- Job
Please reproduce all of the data below, line for line, with no changes.
▼▼▼
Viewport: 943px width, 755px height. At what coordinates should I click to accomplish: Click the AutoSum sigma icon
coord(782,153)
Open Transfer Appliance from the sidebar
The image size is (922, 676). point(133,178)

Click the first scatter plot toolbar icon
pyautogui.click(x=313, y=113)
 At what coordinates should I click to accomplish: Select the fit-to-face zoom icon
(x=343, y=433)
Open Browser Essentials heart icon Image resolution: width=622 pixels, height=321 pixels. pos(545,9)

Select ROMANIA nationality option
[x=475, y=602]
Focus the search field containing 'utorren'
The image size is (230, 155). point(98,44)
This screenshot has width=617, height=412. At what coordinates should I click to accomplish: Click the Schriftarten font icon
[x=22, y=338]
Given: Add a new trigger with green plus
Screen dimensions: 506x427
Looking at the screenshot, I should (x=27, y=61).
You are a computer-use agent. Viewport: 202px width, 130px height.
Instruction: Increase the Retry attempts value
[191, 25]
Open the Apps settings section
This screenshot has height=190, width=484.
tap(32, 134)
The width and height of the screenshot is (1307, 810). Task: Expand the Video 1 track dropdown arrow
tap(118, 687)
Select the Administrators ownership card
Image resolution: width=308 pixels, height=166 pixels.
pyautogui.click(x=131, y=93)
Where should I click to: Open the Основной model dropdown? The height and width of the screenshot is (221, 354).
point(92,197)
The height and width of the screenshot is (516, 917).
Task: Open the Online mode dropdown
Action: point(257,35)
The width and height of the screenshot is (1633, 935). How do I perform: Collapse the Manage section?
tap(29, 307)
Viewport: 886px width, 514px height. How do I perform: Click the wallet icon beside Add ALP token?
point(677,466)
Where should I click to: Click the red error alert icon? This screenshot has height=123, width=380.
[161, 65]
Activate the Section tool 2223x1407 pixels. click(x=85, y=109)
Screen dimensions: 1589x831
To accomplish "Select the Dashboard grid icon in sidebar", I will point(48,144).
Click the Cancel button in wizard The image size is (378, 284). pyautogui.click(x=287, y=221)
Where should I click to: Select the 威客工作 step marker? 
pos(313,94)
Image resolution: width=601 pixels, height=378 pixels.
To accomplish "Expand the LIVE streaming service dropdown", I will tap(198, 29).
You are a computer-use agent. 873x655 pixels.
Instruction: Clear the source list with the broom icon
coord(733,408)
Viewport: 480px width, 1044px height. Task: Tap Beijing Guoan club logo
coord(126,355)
▲▲▲
- The completed task
Viewport: 943px width, 755px height. At what coordinates should I click to accomplish: Click the AutoSum sigma icon
coord(782,153)
Open Transfer Appliance from the sidebar
The image size is (922, 676). point(133,178)

Click the first scatter plot toolbar icon
pyautogui.click(x=313, y=113)
 At what coordinates should I click to accomplish: Select the fit-to-face zoom icon
(x=343, y=433)
Open Browser Essentials heart icon Image resolution: width=622 pixels, height=321 pixels. pos(545,9)

Select ROMANIA nationality option
[x=475, y=602]
Focus the search field containing 'utorren'
The image size is (230, 155). point(98,44)
This screenshot has width=617, height=412. At what coordinates should I click to accomplish: Click the Schriftarten font icon
[x=22, y=338]
Given: Add a new trigger with green plus
Screen dimensions: 506x427
Looking at the screenshot, I should (x=27, y=61).
You are a computer-use agent. Viewport: 202px width, 130px height.
Instruction: Increase the Retry attempts value
[191, 25]
Open the Apps settings section
This screenshot has height=190, width=484.
tap(32, 134)
The width and height of the screenshot is (1307, 810). Task: Expand the Video 1 track dropdown arrow
tap(118, 687)
Select the Administrators ownership card
Image resolution: width=308 pixels, height=166 pixels.
pyautogui.click(x=131, y=93)
Where should I click to: Open the Основной model dropdown? The height and width of the screenshot is (221, 354).
point(92,197)
The height and width of the screenshot is (516, 917).
Task: Open the Online mode dropdown
Action: point(257,35)
The width and height of the screenshot is (1633, 935). How do I perform: Collapse the Manage section?
tap(29, 307)
Viewport: 886px width, 514px height. How do I perform: Click the wallet icon beside Add ALP token?
point(677,466)
Where should I click to: Click the red error alert icon? This screenshot has height=123, width=380.
[161, 65]
Activate the Section tool 2223x1407 pixels. click(x=85, y=109)
Screen dimensions: 1589x831
To accomplish "Select the Dashboard grid icon in sidebar", I will point(48,144).
Click the Cancel button in wizard The image size is (378, 284). pyautogui.click(x=287, y=221)
Where should I click to: Select the 威客工作 step marker? 
pos(313,94)
Image resolution: width=601 pixels, height=378 pixels.
To accomplish "Expand the LIVE streaming service dropdown", I will tap(198, 29).
You are a computer-use agent. 873x655 pixels.
Instruction: Clear the source list with the broom icon
coord(733,408)
Viewport: 480px width, 1044px height. Task: Tap Beijing Guoan club logo
coord(126,355)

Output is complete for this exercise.